First find the line with "Given: Select the Pre-flower stage header" in the entries below, then set down exactly every line through the line with "This screenshot has width=1365, height=694.", that line included.

-=-=-=-=-

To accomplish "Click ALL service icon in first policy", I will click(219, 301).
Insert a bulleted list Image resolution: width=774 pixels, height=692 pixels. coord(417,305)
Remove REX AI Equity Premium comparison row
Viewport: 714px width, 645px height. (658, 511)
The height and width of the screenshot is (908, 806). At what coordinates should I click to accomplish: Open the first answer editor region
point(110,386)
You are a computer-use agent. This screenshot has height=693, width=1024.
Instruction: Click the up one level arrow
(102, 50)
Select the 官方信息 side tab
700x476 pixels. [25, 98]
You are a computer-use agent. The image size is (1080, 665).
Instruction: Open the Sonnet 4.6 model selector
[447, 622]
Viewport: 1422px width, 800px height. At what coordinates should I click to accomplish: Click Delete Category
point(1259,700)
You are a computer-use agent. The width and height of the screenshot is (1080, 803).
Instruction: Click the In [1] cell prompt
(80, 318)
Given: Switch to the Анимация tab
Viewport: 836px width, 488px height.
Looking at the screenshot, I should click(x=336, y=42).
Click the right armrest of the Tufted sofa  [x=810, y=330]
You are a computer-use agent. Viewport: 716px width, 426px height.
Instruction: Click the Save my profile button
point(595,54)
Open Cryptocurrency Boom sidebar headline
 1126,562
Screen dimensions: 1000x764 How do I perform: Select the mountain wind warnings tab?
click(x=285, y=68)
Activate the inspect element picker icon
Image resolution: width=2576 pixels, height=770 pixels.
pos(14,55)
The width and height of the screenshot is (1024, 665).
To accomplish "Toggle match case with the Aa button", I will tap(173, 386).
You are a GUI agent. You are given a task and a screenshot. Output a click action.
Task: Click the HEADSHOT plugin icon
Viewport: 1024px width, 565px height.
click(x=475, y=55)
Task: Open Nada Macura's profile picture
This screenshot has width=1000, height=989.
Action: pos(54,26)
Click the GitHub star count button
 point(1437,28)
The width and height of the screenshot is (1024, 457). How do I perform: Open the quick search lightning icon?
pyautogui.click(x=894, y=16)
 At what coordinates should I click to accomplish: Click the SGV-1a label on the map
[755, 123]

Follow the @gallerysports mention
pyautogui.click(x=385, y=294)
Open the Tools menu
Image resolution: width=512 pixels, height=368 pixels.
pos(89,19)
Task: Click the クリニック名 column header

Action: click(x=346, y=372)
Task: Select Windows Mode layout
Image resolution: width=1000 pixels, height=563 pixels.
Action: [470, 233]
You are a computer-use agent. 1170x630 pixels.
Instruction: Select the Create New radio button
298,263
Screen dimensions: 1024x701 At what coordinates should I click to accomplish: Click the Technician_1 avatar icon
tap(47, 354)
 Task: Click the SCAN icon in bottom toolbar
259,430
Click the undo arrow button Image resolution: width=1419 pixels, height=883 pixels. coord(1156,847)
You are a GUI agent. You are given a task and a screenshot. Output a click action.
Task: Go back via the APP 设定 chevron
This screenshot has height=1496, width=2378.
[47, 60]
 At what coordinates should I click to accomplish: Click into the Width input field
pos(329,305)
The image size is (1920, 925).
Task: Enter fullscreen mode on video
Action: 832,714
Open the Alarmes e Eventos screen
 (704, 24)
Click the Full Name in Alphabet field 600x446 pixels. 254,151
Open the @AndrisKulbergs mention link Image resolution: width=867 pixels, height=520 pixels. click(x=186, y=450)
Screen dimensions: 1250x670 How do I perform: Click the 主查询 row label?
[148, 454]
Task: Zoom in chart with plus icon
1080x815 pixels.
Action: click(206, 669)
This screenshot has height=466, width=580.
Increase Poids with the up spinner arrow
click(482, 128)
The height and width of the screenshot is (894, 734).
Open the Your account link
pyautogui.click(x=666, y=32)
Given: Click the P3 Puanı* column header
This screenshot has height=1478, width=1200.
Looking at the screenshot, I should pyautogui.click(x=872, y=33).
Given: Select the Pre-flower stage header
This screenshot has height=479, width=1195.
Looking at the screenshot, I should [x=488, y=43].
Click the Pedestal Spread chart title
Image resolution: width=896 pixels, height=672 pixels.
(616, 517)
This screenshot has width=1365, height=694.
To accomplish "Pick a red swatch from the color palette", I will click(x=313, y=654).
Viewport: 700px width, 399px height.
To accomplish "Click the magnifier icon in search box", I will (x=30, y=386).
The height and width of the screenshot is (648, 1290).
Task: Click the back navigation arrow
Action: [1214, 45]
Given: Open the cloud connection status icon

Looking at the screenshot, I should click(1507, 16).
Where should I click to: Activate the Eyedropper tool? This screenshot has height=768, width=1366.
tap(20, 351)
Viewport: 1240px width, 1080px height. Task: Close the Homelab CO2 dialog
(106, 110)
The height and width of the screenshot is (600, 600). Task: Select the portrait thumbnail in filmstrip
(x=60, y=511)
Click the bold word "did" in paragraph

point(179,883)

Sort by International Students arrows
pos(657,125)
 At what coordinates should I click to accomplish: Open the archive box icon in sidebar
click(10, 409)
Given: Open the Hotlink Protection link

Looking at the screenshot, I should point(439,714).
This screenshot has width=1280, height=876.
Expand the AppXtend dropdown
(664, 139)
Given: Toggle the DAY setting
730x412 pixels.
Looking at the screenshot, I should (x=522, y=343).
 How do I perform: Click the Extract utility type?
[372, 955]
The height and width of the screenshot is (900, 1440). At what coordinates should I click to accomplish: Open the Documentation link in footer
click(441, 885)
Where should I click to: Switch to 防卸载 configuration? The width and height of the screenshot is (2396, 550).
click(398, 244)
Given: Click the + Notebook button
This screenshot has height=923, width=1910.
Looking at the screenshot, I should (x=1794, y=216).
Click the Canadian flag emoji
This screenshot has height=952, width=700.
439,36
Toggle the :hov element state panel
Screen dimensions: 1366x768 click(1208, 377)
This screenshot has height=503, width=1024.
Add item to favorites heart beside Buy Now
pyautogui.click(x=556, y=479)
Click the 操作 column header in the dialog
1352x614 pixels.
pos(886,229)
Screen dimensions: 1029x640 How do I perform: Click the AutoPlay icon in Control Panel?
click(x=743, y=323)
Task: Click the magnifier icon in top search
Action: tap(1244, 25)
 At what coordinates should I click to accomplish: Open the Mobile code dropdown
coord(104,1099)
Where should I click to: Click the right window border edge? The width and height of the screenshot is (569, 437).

-=-=-=-=-

Answer space:
Given: Select the Pre-flower stage header
This screenshot has height=479, width=1195.
Looking at the screenshot, I should [x=488, y=43].
Click the Pedestal Spread chart title
Image resolution: width=896 pixels, height=672 pixels.
(616, 517)
This screenshot has width=1365, height=694.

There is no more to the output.